Lowe suspects that the sharks’ behavior might be changing because of rising ocean temperatures and changing climate patterns. The young sharks that usually migrate in the winter from Southern California to Baja haven’t done so in the past few years.

"We had weird oceanographic conditions this past winter,” Lowe said. "It started to get cold, then all of a sudden a warm slug of water moved in close to shore again, so it's possible they started to move to Baja, got halfway there and then conditions changed, and they thought, 'Ok, maybe I should stay.' We just don’t know the answer to those questions.”

Lowe hopes to get at some of these questions by tagging sharks and tracking their movements and behaviors. But right now he’s sort of a victim of his own -- and the sharks’ -- success: It’s barely the beginning of prime research season, and he’s pretty much out of tags and out of money.

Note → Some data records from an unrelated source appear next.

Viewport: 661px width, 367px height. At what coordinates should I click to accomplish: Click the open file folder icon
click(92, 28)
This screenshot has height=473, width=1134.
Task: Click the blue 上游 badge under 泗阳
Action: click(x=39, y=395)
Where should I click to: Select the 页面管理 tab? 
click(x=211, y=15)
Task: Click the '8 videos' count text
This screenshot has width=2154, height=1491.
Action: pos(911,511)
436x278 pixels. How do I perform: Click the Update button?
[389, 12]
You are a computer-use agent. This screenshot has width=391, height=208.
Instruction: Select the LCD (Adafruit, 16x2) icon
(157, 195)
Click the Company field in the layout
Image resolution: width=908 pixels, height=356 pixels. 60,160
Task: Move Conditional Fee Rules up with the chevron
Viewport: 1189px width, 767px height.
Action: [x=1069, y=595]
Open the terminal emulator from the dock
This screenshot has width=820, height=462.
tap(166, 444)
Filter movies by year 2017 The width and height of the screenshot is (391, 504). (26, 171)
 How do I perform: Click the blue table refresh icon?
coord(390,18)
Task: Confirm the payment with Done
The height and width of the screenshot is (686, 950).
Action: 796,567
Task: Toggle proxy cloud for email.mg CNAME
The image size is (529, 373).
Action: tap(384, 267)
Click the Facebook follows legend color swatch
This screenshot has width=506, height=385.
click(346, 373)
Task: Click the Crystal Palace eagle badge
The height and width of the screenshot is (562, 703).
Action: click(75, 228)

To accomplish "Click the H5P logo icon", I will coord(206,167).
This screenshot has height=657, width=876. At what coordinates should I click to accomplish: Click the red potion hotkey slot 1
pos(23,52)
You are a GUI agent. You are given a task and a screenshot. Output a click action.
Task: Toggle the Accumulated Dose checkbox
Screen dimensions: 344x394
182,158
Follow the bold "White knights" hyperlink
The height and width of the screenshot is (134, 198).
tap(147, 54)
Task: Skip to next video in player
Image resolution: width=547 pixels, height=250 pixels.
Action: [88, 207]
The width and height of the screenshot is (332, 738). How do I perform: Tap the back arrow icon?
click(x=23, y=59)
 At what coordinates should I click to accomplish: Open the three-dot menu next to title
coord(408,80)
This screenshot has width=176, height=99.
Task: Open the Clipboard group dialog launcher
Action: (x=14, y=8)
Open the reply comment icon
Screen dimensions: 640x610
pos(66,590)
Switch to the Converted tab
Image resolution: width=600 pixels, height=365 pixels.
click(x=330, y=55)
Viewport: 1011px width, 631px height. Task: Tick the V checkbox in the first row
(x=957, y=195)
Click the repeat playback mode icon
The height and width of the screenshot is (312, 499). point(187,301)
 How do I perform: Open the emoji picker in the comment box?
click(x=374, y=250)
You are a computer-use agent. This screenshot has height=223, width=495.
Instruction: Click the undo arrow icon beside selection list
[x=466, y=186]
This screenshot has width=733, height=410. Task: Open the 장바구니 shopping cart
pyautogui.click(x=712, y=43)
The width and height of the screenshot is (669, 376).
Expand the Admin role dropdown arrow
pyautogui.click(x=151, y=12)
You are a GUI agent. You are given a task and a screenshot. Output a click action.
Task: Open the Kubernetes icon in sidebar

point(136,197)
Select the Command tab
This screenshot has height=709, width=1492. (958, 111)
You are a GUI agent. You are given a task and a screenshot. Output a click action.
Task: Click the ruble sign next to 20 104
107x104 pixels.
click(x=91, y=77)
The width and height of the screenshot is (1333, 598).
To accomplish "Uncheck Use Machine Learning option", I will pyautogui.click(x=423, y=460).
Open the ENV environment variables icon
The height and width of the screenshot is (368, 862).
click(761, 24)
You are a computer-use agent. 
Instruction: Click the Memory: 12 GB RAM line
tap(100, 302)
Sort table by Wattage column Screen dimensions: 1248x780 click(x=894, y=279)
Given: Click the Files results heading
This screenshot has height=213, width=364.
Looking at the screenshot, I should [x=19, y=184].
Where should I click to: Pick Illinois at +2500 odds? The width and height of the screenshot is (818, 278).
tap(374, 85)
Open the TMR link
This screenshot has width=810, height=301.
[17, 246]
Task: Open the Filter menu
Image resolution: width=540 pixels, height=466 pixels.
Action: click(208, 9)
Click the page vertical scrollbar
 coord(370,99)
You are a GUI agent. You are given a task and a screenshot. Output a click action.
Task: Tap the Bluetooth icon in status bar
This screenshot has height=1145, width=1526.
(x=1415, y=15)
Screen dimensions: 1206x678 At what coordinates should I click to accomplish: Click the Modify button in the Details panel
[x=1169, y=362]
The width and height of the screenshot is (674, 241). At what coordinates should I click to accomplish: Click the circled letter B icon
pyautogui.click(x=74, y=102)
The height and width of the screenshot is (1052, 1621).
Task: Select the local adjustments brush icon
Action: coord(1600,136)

Chris Lowe, director of the Shark Lab at California State University, Long Beach, releases a juvenile white shark off Belmont Shore in spring 2017 after successfully affixing a smart tag to its dorsal fin. (Courtesy of the Cal State Long Beach Shark Lab)

Sharing the Waves

Lowe hopes the high demand for his research -- especially from local beaches wanting to keep visitors safe -- will translate into more resources to fund his work.

In the meantime, he's constantly reminding the public that the likelihood of being attacked by a shark is extremely slim -- much less than the chance of dying in a car accident on the way to the beach, he told me.

If you do see a shark, consider yourself lucky, he said. And respect its territory.

"We’ve basically had a sterile ocean for the last 50 years where we got rid of all the predators, either because we wanted to eat them or we killed them because we viewed them as a risk,” he said. "People have to learn to share the waves again."